Ho anche chiesto che questa volta il catetere mi venga messo dopo l’anestesia, e non tipo mezz’ora prima di andare in sala operatoria, com’era stato per Giorgia, e pare sia possibile (il dr Camanni mi ha confermato che proprio non ha senso provocare dolore o fastidio ad una paziente per mettere il catetere da prima, in reparto).

Stamattina dovrebbe chiamarmi la dott.ssa Cassina per sapere cosa ho deciso riguardo la legature delle tube. E’ una decisione da prendere in fretta perchè presuppone alcuni specifici preparativi, soprattutto dal punto di vista legale.
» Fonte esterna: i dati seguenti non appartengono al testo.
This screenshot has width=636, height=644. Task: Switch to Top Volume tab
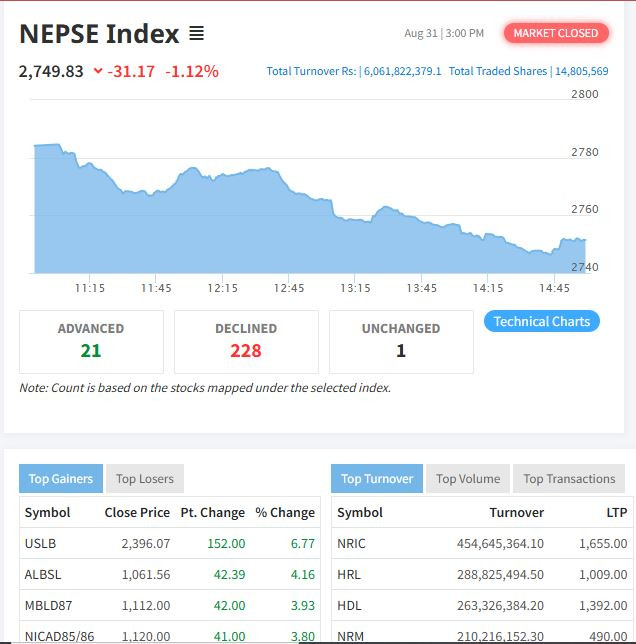[x=468, y=479]
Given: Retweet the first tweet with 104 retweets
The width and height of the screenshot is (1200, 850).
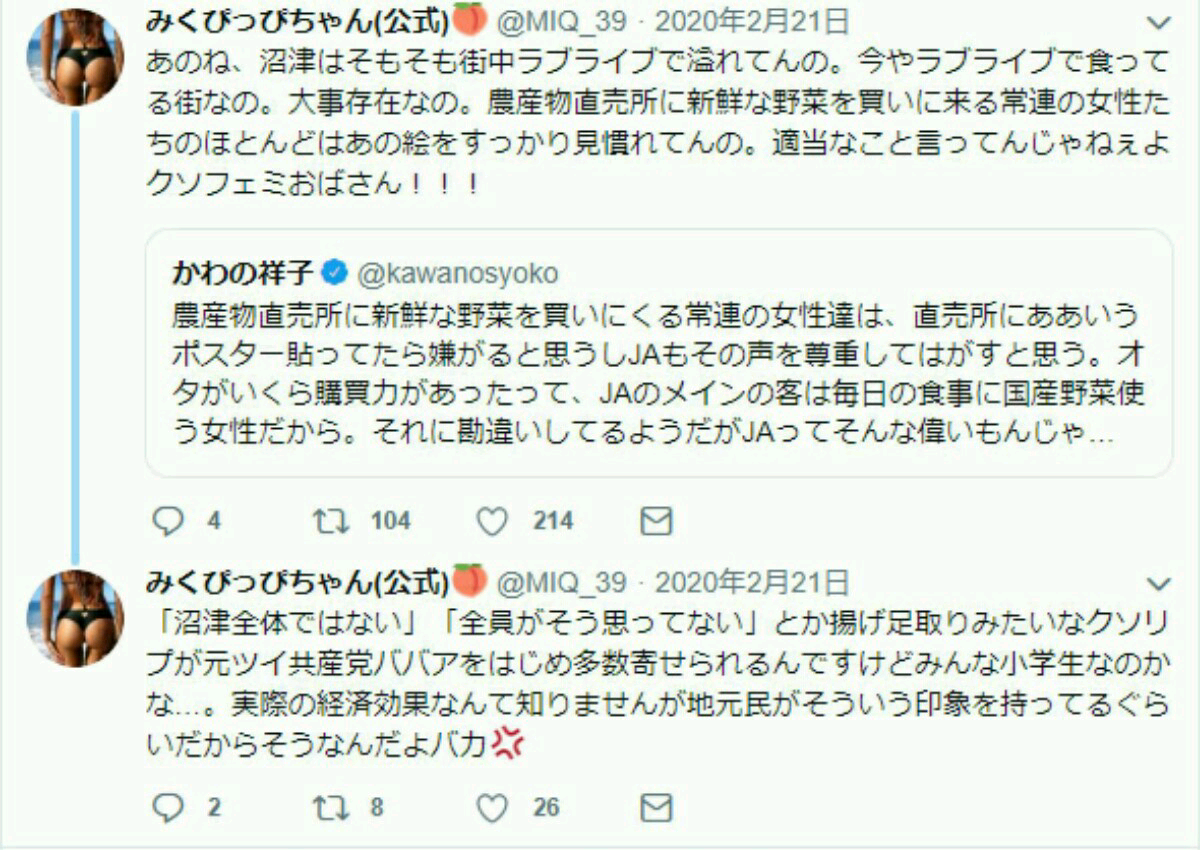Looking at the screenshot, I should (331, 521).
Ieri sera ho parlato al telefono con il dr Camanni e a tal proposito mi ha molto rincuorata. Mi ha detto che se anche nutro un minimo dubbio sulla cosa non dovrei farlo, che a suo avviso non è necessario e che potrò probabilmente utilizzare la spirale senza problemi. E che si, ho ragione, nella vita non si può mai sapere come andrà, e devo assolutamente fare quello che sento di voler fare. E poi che il mio utero, poverino, non è così malmesso come si vuole sempre dipingerlo, e che è certo che anche in sala operatoria andrà tutto bene perchè sono in ottime mani.

Insomma sentirlo è stato davvero incoraggiante, anche se ancora fatico a farmi una ragione del fatto che non potrò essere lui a tirar fuori il mio bimbo. Pensate che il dr Camanni inizierà a lavorare all’Ospedale Martini (dove avrei preferito partorire) come Direttore Responsabile del Reparto di Ginecologia il 15 dicembre. Se avessi avuto la scadenza anche solo una decina di giorni dopo avrei potuto partorire lì con lui .. non vi pare proprio un destino malefico e beffardo? Uffa!

Comunque il dottor Camanni stesso mi ha fatto riflettere sul fatto che ad un certo punto bisogna lasciare che le cose facciano il loro corso, senza volerle cambiare a tutti i costi. Lui del resto ha fatto il possibile per essere presente il 6 dicembre, ma pare proprio che tutto sia contro quest’eventualità ..

Bene, ora non mi resta che respirare profondamente e aspettare, tra un ultimo preparativo e l’altro, che sia ora di partorire.